Currently, levels of motivation vary widely within the system. At any one time, most schools have some pupils who are highly motivated, some who are not motivated at all, and many who would benefit from being even more motivated.
In addition to widespread variation, there is compelling evidence to suggest that for the average child, levels of motivation inexorably decline during compulsory education. Our pupils are leaving school with less drive than when they started.
Motivation for learning may be something we have not yet mastered, but this situation is not for want of trying. Teachers are some of the most dedicated professionals on the planet.
The reason we don’t yet have a sufficiently strong and stable influence on motivation is because we don’t yet have a sufficiently common and coherent understanding of what it is or how it works.
The root cause of our struggle to motivate is not a lack of commitment, but a lack of clarity.
Clarity doesn’t come easily
Motivation is something we should be striving to influence. However, it is not something that is easy to understand.
The machinery of motivation evolved over millennia, to help us survive and succeed in a world where resources were routinely scarce, competition and collaboration were a constant trade-off, and the outcomes of our actions were often uncertain.
As a consequence of these conditions, the mechanics of motivation are highly complex.
Furthermore, this machinery is nested deep in our brains and biology. It acts not just in our synapses, but in our genes and in our hormones. It is hard to isolate and often beyond the reach of our conscious awareness.
The mechanics of our motivation are not only highly complex, they are also largely invisible.
Key idea: Motivation is complex and invisible which makes it hard to understand
With this in mind, it is little surprise that clarity about motivation doesn’t come easily. We can’t just open up some heads and look inside, ‘trial and error’ is insufficient for accurate insight, and introspection alone doesn’t have the raw materials to yield enlightenment.
If we truly want to understand and influence motivation, we’ve got to look beyond our own experience. We need to look to the science of motivation.
Even then, clarity still doesn’t come easily. The knowledge we need is strewn across multiple fields, plagued by overlapping theories and crises of replication. Frankly, it’s a bit of a mess.
To gain any kind of actionable clarity from the science, we first need to tame this mess.
We need to tease out the most powerful insights that persist across fields, codify them in ways we can talk about in the staffroom, and translate them into practices we can deploy with Year 9 on a hot Friday afternoon.

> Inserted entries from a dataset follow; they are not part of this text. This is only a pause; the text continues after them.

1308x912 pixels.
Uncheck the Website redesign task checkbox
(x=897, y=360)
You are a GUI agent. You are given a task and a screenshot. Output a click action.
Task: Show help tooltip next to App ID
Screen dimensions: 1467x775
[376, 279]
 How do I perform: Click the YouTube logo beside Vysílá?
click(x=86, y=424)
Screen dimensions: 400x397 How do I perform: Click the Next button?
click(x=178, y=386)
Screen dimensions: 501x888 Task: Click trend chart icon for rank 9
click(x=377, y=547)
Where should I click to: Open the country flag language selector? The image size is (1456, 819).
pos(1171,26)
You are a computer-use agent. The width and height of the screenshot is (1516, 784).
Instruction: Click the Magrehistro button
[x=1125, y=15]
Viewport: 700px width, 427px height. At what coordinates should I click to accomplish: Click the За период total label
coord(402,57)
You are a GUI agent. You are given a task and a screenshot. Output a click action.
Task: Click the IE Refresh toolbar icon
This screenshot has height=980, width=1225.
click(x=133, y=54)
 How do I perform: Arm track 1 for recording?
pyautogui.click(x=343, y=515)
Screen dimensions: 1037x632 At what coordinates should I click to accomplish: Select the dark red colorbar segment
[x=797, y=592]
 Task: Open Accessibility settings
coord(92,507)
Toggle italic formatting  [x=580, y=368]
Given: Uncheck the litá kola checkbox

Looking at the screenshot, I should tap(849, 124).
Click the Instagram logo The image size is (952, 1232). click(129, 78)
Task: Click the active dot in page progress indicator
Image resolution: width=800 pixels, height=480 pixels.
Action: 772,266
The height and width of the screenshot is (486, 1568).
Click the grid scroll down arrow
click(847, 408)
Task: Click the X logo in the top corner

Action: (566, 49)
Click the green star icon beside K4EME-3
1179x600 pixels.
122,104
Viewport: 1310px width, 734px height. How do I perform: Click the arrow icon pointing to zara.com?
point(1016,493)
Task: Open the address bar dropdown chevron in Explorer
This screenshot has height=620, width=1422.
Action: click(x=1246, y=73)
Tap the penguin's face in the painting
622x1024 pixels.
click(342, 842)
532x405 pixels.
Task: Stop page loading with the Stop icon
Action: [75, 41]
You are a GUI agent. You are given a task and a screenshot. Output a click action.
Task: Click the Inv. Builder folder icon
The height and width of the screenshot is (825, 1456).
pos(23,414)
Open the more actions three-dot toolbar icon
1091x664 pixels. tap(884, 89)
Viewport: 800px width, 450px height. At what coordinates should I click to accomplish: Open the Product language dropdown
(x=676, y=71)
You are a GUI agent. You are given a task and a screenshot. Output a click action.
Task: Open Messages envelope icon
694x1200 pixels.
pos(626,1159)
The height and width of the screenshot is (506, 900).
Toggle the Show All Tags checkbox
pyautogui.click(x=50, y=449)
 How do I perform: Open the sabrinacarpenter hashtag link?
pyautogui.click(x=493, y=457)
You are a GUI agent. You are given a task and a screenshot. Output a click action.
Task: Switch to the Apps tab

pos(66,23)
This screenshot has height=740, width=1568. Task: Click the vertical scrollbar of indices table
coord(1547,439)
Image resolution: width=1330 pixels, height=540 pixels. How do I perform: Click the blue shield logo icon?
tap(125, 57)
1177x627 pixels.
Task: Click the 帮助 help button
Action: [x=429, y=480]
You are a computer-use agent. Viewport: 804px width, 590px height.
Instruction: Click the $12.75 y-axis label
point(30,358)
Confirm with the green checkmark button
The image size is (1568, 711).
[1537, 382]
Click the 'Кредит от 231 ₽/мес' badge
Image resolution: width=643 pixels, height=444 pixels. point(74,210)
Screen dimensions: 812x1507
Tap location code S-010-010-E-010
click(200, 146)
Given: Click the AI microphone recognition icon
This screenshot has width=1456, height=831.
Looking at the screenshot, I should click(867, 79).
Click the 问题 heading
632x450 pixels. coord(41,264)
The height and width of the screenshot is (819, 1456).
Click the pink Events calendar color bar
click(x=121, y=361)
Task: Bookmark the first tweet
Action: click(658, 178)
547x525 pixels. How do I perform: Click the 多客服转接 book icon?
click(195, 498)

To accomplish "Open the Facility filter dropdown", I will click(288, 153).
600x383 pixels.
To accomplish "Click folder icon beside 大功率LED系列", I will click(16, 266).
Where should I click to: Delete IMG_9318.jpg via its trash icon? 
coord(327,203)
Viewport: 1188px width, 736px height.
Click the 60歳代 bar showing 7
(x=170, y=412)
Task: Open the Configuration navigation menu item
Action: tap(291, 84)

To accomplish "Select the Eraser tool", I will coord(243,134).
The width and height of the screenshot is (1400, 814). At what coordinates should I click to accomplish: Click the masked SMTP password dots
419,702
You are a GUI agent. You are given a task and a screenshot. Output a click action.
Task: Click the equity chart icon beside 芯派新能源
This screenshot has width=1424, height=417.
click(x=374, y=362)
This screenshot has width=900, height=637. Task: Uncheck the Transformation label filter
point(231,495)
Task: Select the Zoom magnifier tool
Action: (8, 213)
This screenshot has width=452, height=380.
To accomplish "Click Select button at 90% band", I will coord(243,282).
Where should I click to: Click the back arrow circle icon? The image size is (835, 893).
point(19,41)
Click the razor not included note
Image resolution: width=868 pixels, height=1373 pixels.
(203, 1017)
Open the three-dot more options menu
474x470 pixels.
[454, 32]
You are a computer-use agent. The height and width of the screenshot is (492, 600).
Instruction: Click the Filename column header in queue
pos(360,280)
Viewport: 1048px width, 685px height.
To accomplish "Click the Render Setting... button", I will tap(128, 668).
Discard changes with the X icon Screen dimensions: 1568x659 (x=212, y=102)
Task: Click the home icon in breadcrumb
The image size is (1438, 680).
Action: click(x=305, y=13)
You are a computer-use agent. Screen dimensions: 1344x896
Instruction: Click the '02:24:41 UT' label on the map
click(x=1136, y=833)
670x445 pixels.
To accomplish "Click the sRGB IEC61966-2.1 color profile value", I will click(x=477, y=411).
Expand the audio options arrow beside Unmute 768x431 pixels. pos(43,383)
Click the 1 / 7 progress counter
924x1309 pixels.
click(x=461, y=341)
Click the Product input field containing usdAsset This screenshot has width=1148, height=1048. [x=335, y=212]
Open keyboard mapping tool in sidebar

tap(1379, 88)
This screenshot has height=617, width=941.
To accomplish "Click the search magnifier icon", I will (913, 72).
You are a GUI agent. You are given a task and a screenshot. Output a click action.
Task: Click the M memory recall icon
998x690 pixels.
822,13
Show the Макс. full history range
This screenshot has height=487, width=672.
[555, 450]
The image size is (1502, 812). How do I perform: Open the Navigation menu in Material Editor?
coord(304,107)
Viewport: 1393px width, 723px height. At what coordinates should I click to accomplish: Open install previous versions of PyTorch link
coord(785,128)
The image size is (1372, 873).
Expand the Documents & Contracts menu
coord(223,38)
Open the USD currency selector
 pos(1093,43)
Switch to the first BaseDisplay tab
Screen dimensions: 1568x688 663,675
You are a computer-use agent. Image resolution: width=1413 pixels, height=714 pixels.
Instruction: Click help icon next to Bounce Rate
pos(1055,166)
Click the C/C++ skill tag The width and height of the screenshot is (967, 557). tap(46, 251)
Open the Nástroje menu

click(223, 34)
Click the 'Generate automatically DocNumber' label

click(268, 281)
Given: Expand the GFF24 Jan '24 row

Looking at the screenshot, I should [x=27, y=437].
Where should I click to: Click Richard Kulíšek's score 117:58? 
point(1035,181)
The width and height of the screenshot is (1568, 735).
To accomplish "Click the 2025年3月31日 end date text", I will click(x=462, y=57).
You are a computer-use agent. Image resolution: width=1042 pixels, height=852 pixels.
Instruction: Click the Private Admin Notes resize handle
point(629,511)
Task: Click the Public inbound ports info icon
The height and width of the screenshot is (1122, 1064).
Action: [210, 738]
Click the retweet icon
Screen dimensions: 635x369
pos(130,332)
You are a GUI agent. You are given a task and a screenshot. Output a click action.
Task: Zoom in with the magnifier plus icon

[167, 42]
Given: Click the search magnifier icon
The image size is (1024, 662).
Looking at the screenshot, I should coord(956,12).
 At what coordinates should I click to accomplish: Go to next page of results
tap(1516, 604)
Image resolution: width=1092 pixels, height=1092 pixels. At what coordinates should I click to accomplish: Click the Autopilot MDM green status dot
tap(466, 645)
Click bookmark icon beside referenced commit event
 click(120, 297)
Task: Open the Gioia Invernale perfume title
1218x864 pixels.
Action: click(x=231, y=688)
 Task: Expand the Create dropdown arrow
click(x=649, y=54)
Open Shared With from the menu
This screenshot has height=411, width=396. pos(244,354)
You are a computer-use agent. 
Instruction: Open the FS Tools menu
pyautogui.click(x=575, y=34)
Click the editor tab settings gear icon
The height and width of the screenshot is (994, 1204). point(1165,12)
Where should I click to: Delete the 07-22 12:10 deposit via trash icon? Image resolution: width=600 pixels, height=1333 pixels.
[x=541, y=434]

Without this, motivation will forever remain a mystery for schools. An elusive art that some teachers serendipitously develop, but many don’t. And the potential of our impact will remain limited.
However, if we can achieve this, if we can harness and tame the science, we will begin to demystify motivation for schools. We will begin to turn it into a discipline that all teachers can master. And ultimately, we will begin to increase our impact.
Which is exactly what this book sets out to do.